AgChemAccess suing HSE for £2m over ‘unlawful’ blunder

AgChemAccess is suing the Health and Safety Executive for £2m for issuing “illegal” enforcement notices that stopped the company trading agrochemicals for two months – and nearly forced the company out of business.


The HSE brought the Norwich company’s international agrochemical trade to a standstill for two months this summer after it wrongly ordered movement restrictions on the whole of its UK-held stock.


An HSE investigator who inspected third-party warehouses holding stock belonging to AgChemAccess issued the company with a series of enforcement notices on 11 July.


He believed the company was breaching safety regulations and enforced a two-month movement ban on its UK-held stock.


However, on 29 August, following successful judicial review proceedings, the inspector accepted that he had no reasonable grounds to issue the enforcement notices and these were quashed.


Nicholas Gooch, director of AgChemAccess, said the HSE’s blunder nearly put his company out of business.


“We were hounded relentlessly by a HSE investigator who nearly closed the company down,” said Mr Gooch, who has also vowed to recover in the region of£150,000 in court costs.


“Problems, which were not our fault, were found with a particular consignment that had been shipped to us and those were resolved.


“The inspector went into one of our bonded warehouses for products we were bringing into the UK to then ship out of the UK again.”


AgChemAccess brings products into the UK which are checked for quality control, labelled and packaged before they are shipped onwards all over Europe and beyond.


“On this occasion, aluminium phosphide which was being brought through the UK to send out to Africa had been stored incorrectly by a third-party warehouse, which was picked up in a routine fire service inspection,” Mr Gooch explained.


“The product should have been stored in a metal container but it had been put on a racking system.


“The fire service informed the HSE who served us with enforcement notices.


“The HSE did not engage with us in any way to try to resolve the problem. They just simply put a blanket on us.”

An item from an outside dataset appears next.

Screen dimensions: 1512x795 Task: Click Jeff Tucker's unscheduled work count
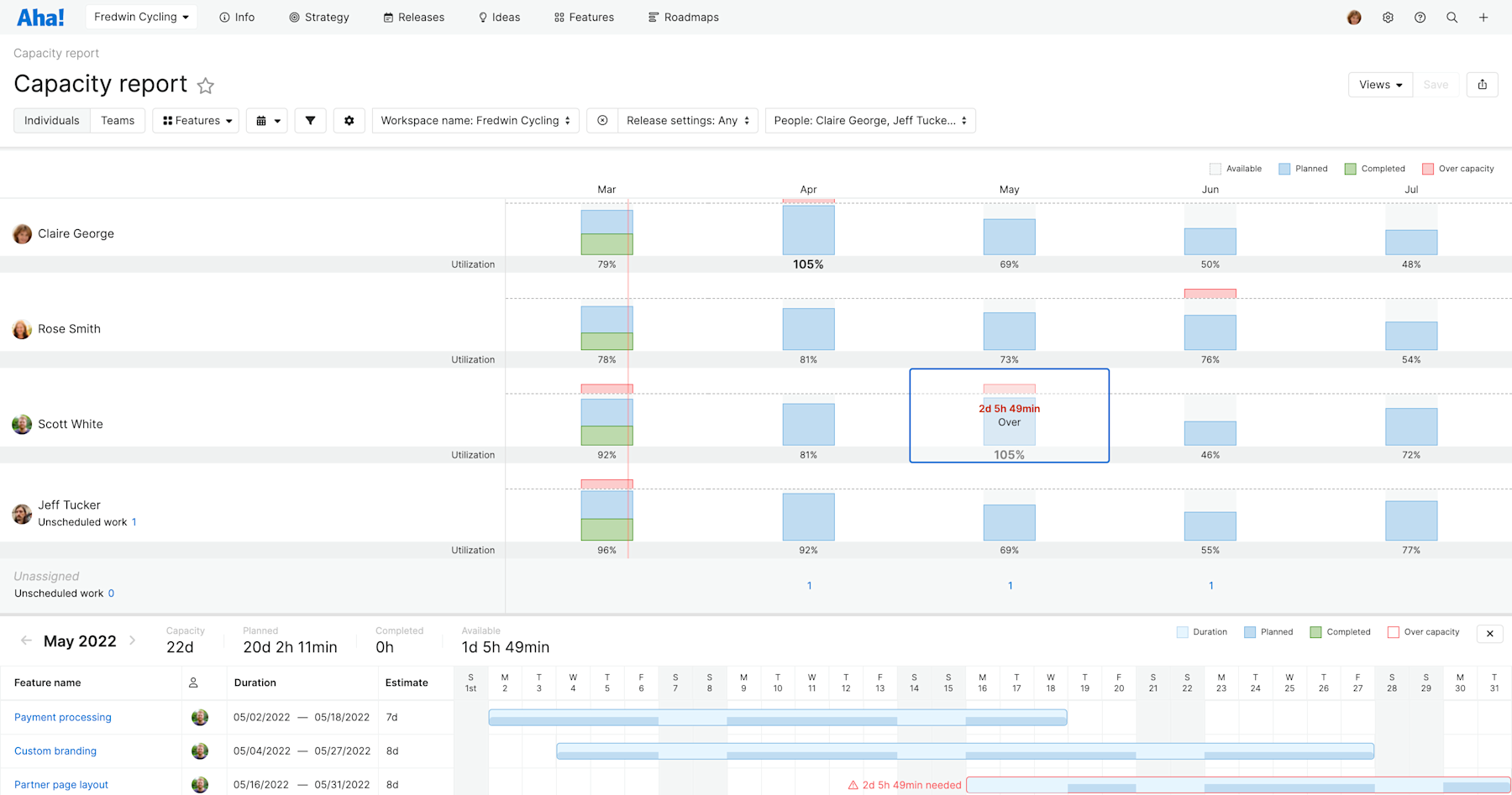(x=134, y=521)
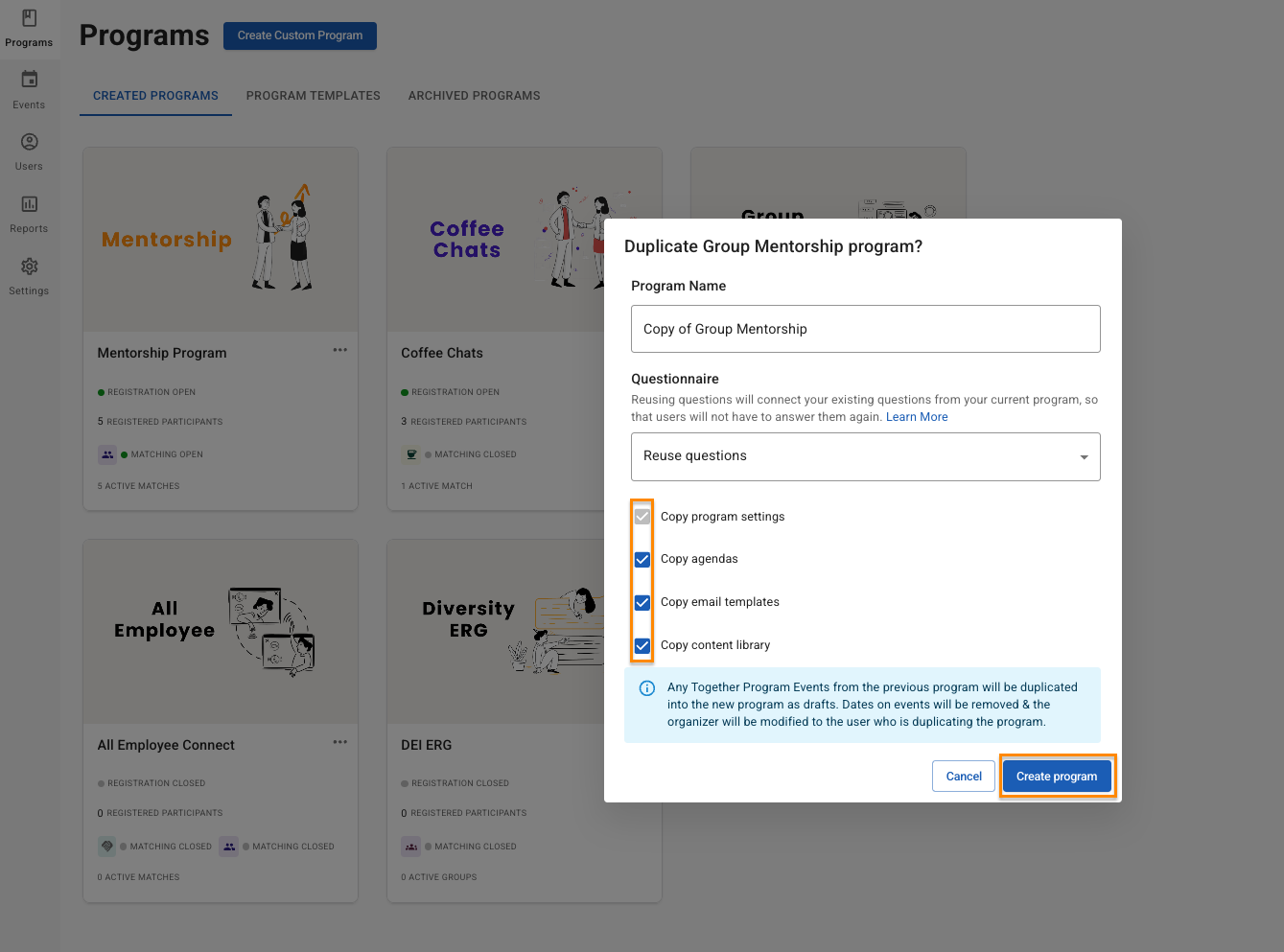Go to Events in the sidebar
This screenshot has height=952, width=1284.
point(29,81)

One of the notices concerned a consignment of glyphosate that had been incorrectly packed and sent to AgChemAccess.


The blanket ban resulted in AgChemAccess removing 10 of its 70 workers as the company tried desperately to stay solvent.


“I came within two weeks of having to pay off all of my staff and fold,” said Mr Gooch.


“I came within two weeks of having to pay off all of my staff and fold.”
Nicholas Gooch, AgChemAccess

“Our UK and international reputation has suffered. We have long-standing customers who have gone elsewhere because we could not deliver to them. Potential new contracts have also been lost.”


AgChemAccess is an international agrochemical supplier, throughout Europe, Africa and the Caribbean, that supplies the farming industry with plant protection products.


The company imports crop protection products into the UK, which are tested, packaged and labelled to comply with overseas legislation before they are exported.


AgChemAccess owns 850 product registrations with a range of crop protection products, covering all major crops, substituting existing R&D products with generic alternatives where possible.


A spokesman for the HSE said: “The HSE is looking into the background to the judicial review case and will respond in due course.”